‘Never more accurate’: Jack Shafer on journalism in 2014

It’s been another tough year for journalism. Traditional media companies continued to shed headcount. Management troubles led to mass staff exoduses at new digital media company First Look and The New Republic. And big reporting screwups left Rolling Stone and New York magazine with egg on their face.

For some perspective on all this, we called up esteemed media critic Jack Shafer. Shafer is out of work (but surely not for long) after being laid off from his post at Reuters last month, so luckily for us, he had some time on his hands.

How goes the job hunt? Could you see yourself ever working for a brand or platform?
I don’t think so, but I would never say never. When Mike Kinsley approached me [for Slate], I said no. I’m in a great city, I have a great boss. Why do I want to come to Seattle to be an understudy? I came up, and it changed my mind.

You would have had a lot to write about these past few weeks.
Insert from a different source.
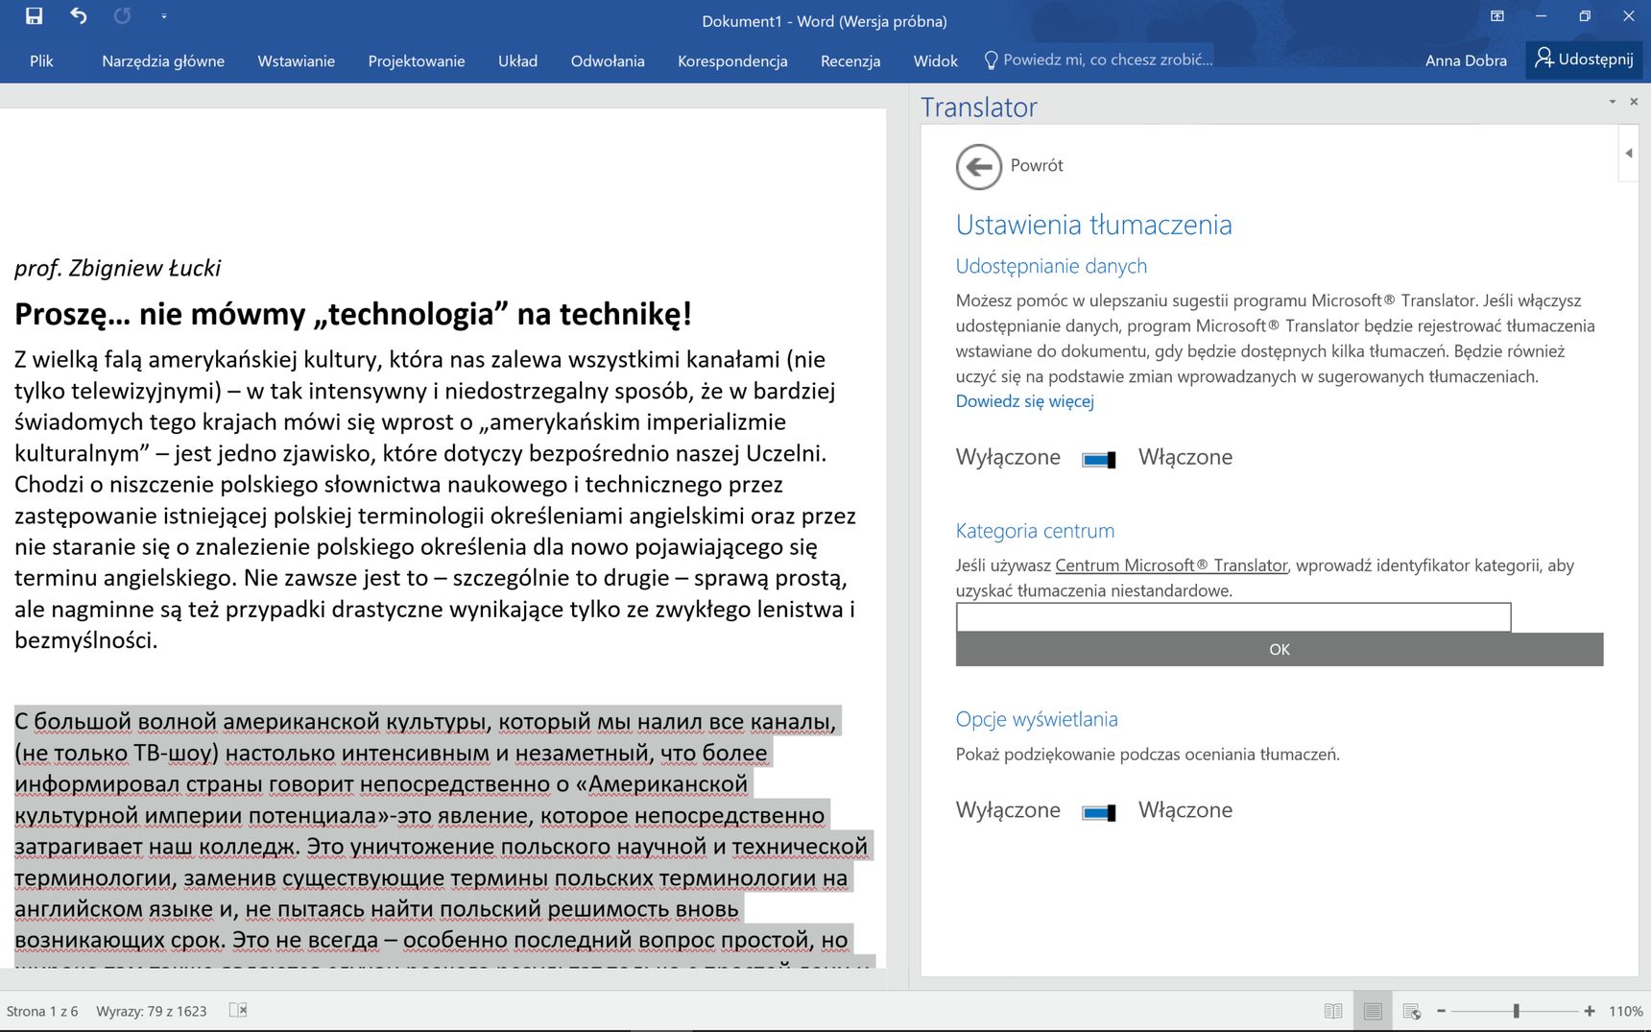
Task: Select the Web Layout view icon
Action: pyautogui.click(x=1412, y=1011)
Rolling Stone and New York magazine each had major factual screw-ups recently. Is this just part of the normal cycle in journalism or a sign of falling standards in journalism?
If you could get a ruler and measure news coverage, news coverage has probably never been more accurate than it is today. Your ability to find dates, names, numbers, the bedrock of news stories, has never been greater, thanks to the Internet and Factiva and Google books. In pre-history, if you wanted to find an expert in pharmacology, you might have to ask around, call a few universities. It was more time-consuming, and because it was more time-consuming, you wouldn’t be able to reach a couple of authorities on deadline. For the same reason, it’s easier to discover and take apart a faulty story. It takes one guy like Richard Bradley to point out the inaccuracies in the Rolling Stone story. That really wasn’t possible 30 years ago. There weren’t as many independent voices. I don’t think it says anything about the state of journalism today.

What does it say?
One of the things about journalism is that unlike other businesses, we’re very fallible, and we fail in public. It’s necessary for our business. Journalism exists because we don’t have time for Ph.D. dissertations on everything. If you’re going to have news, you’re going to have massive failures. Journalism isn’t perfect, but it’s superior to that of 30 years ago.

Jack-Shafer-meme

Then there were the Sony hacks. Did the media go too far in publishing information from the emails?
I don’t know that it is unethical. If I overhear you trashing PandoDaily, I’ve essentially stolen the conversation. Is it unethical for me to report it? Some of [the emails] are in the realm of gossip and opinion. I haven’t seen anything yet that I think should be off limits. This has given us a very stimulating view of how a very secretive industry works. I’m interested as a movie consumer in how it works, who should star, who directs. News reporting has always been from information that has been obtained in unorthodox ways.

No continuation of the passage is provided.